Il Milan ha probabilmente compromesso la qualificazione, ma prima della partita c’è stato un siparietto particolare con protagonista Maldini.
Ieri a San Siro il Milan ha ceduto sotto i colpi della partenza lampo dell’Inter e ora ai rossoneri servirà un miracolo tra 5 giorni. Il derby di semifinale di Champions League come naturale che fosse ha attirato su di sé l’attenzione di tutto il mondo e conseguentemente tanti grandi ex. Tra i protagonisti di ieri, intervenuti prima, dopo e durante il match non c’erano per solo ex-rossoneri e nerazzurri. Un campionissimo transitato, forse troppo presto, anche per la Serie A ha sfruttato l’occasione del collegamento televisivo per fare una confessione molto speciale al DT del Milan, Paolo Maldini.
La serata andata in scena ieri sera a San Siro è stata molto amara per il Milan. L’ennesima lezione impartita dai nerazzurri al Diavolo che, nonostante un paio di vittorie di misura dovute ai guizzi dei singoli, pare proprio avere nei cugini la loro bestia nera. Premesse che sicuramente non danno molte speranze anche in vista della gara di ritorno.
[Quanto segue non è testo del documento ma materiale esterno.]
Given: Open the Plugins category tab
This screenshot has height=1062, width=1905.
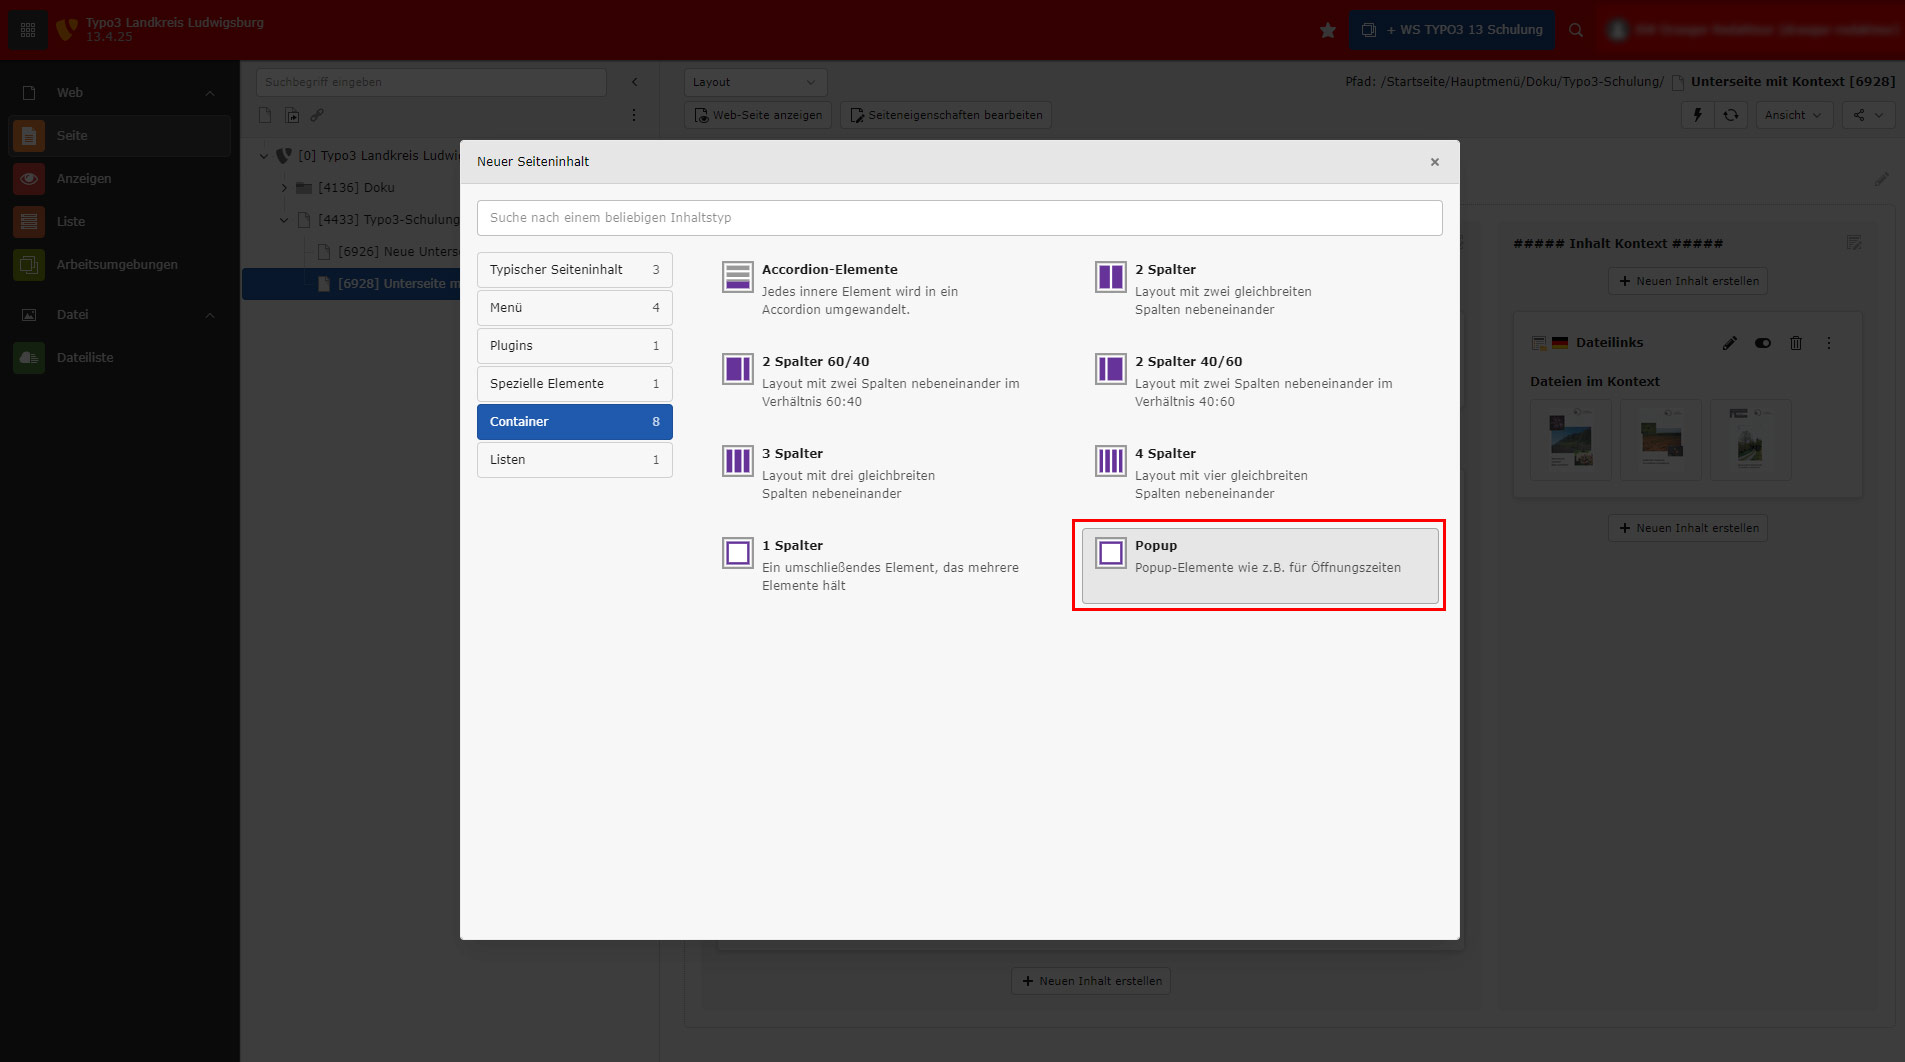Looking at the screenshot, I should tap(574, 346).
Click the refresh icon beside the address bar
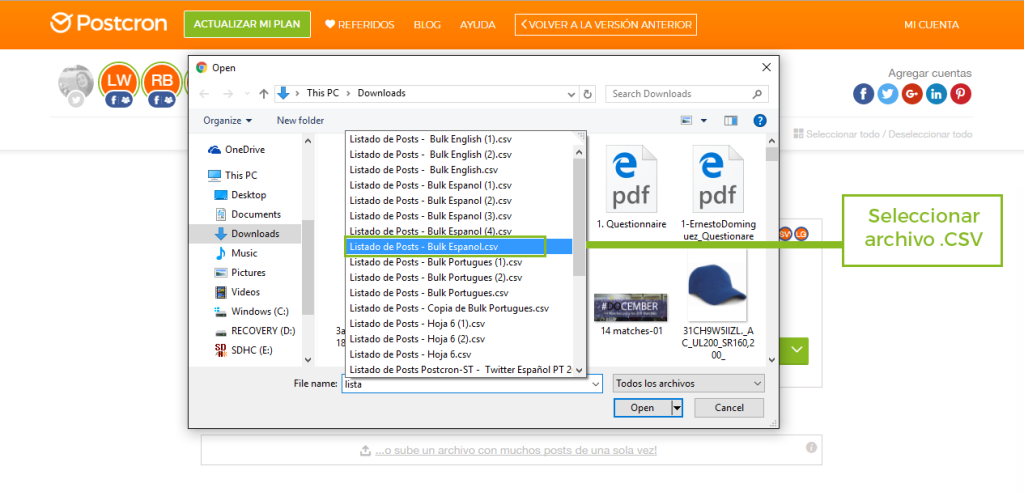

Per non parlare del fatto che oltre a Leao ancora in dubbio, Pioli probabilmente dovrà rinunciare anche a Bennacer. C’è stato però un momento in cui qualcuno è riuscito a strappare un sorriso sincero a Paolo Maldini, nel pre-partita, quando l’ex-capitano del Milan si è trovato in collegamento con un altro grande campione.
Il pre-partita della sfida di ieri è stata una parata di stelle, non soltanto di Milan ed Inter ma anche altri grandi vincitori della Champions League. Proprio come i protagonisti dell’acclamato show sulla Champions League della CBS, che vanta un parterre decisamente di livello.
Dall’inviato sul campo Peter Schmeichel a Jamie Carragher e Thierry Henry in studio, inoltre a rendere ancora più godibile il tutto è lo stile molto scanzonato delle interviste e dei commenti, insomma come una specie di Bobo Tv però con campioni veri. Tra i momenti più alti di ieri c’è stata la confessione di Henry a Paolo Maldini.
“Credo tu sia l’incarnazione del concetto di difesa nel calcio e la cosa ancora più incredibile è che come persona sei addirittura migliore come calciatore – ha detto il Henry – una volta, credo fosse il 1998, dovevamo giocare contro e quando ho realizzato che io sarei stato schierato a destra mi sono spaventato. Erano anni che volevo dirtelo, avevo davvero paura di te“.